The debate about Environmental Tobacco Smoke, though ostensibly a debate about smoking, is really a debate about much more than smoking. It is a debate at bottom about the legitimacy of perverting science and public policy founded on science in the interests of a particular health ideology. It is a debate at bottom about the worth of a health paternalism that guarantees to leave all of us substantially less free but no less ill.

TWO-TAILED TESTS

A null hypothesis is a precisely stated assertion associated with a statistical test; results of that test are intended to determine whether the null hypothesis should be accepted (regarded as true) or rejected (regarded as untrue).

Because we are more comfortable accepting demonstrations that statements are false than otherwise, statisticians usually arrange their experiments so that the null hypothesis is contrary to the underlying thesis. Thus, rejection of the null hypothesis corresponds to confirmation of the thesis.

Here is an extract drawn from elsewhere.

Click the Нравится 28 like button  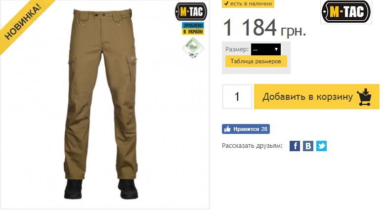(246, 129)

Suppose that like the EPA we want to demonstrate that exposure to ETS increases the risk of lung cancer. Since we cannot examine everyone exposed to ETS we design a statistical experiment to determine whether our thesis seems to be true. Our null hypothesis is: Exposure to ETS does not increase the risk of lung cancer. Next we select random samples of individuals exposed to ETS and random samples of individuals not exposed to ETS. If equality holds between the two samples, that is if the rates of lung cancer are not different, we have failed to demonstrate our thesis. If, on the other hand, individuals exposed to ETS have significantly higher rates of lung cancer we can reject the null hypothesis.

In posing a null hypothesis for statistical testing one always states an alternative hypothesis which is to be accepted if the null hypothesis is rejected. The alternative hypothesis must encompass the entire range of alternatives to the null hypothesis. In this case the correct alternative hypothesis is that the risk of lung cancer in populations exposed to ETS and populations not exposed to ETS are different, that is populations exposed to ETS might have increased risks of lung cancer or they might have reduced risks of lung cancer.

This is an example of a two-tailed analysis since exposure to ETS can either increase or decrease the risk of lung cancer. In using a one-tailed test, the EPA failed to state the correct alternative to its null hypothesis. The EPA in effect assumed that ETS exposure could only increase the risk (one tail) of lung cancer. Since a substantial number of studies have shown a decreased risk with ETS exposure -- including a large recent one which was statistically significant -- two-tailed tests are required.